Please copy each line of the data that includes the string "computer".

**Provided information:**
--- START ---

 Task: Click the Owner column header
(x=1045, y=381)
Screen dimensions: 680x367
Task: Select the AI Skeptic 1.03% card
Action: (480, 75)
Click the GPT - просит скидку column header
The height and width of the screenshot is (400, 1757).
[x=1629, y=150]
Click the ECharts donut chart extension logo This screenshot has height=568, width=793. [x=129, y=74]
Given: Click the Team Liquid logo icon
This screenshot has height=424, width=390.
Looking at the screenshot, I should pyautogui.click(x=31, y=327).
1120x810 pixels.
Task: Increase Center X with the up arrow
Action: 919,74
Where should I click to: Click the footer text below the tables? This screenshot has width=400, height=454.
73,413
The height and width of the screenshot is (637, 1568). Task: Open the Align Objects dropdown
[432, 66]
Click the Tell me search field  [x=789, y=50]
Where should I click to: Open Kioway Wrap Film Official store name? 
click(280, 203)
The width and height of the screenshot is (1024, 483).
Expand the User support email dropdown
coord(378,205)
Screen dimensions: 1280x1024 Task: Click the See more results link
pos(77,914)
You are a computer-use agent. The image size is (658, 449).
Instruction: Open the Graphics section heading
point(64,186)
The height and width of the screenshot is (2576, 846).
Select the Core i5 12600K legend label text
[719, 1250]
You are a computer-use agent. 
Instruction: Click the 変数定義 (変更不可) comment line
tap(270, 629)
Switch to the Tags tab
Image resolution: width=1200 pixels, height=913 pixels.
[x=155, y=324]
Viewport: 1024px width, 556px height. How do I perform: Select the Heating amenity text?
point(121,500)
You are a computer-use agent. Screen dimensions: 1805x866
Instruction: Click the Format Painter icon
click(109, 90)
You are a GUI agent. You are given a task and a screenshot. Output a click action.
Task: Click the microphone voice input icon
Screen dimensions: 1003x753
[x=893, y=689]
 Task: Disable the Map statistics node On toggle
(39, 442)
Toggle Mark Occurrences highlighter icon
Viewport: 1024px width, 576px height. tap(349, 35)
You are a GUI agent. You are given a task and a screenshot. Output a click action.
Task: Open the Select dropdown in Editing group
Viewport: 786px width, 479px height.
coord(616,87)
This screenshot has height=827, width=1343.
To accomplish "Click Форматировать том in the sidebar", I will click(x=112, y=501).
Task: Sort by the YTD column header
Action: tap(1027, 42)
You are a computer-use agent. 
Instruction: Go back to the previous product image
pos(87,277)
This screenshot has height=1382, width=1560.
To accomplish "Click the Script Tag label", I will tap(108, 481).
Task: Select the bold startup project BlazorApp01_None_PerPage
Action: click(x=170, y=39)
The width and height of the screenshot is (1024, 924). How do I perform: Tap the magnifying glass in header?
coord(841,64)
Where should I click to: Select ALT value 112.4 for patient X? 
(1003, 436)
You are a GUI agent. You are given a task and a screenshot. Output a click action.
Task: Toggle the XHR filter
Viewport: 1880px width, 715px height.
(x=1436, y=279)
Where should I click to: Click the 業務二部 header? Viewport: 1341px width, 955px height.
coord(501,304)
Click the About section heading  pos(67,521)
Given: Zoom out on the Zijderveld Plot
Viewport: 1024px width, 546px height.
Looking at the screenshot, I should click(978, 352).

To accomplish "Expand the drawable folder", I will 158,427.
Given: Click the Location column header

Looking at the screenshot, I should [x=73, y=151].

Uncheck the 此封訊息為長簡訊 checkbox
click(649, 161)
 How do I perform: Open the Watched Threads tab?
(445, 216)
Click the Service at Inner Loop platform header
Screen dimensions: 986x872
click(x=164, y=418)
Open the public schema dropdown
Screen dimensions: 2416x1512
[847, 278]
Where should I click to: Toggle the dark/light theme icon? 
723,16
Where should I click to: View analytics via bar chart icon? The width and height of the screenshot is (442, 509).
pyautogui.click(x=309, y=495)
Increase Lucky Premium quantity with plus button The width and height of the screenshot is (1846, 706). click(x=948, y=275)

--- END ---

**Response box:**
You are a computer-use agent. The image size is (658, 449).
You are a computer-use agent. 
You are a computer-use agent. Screen dimensions: 1805x866
You are a computer-use agent. 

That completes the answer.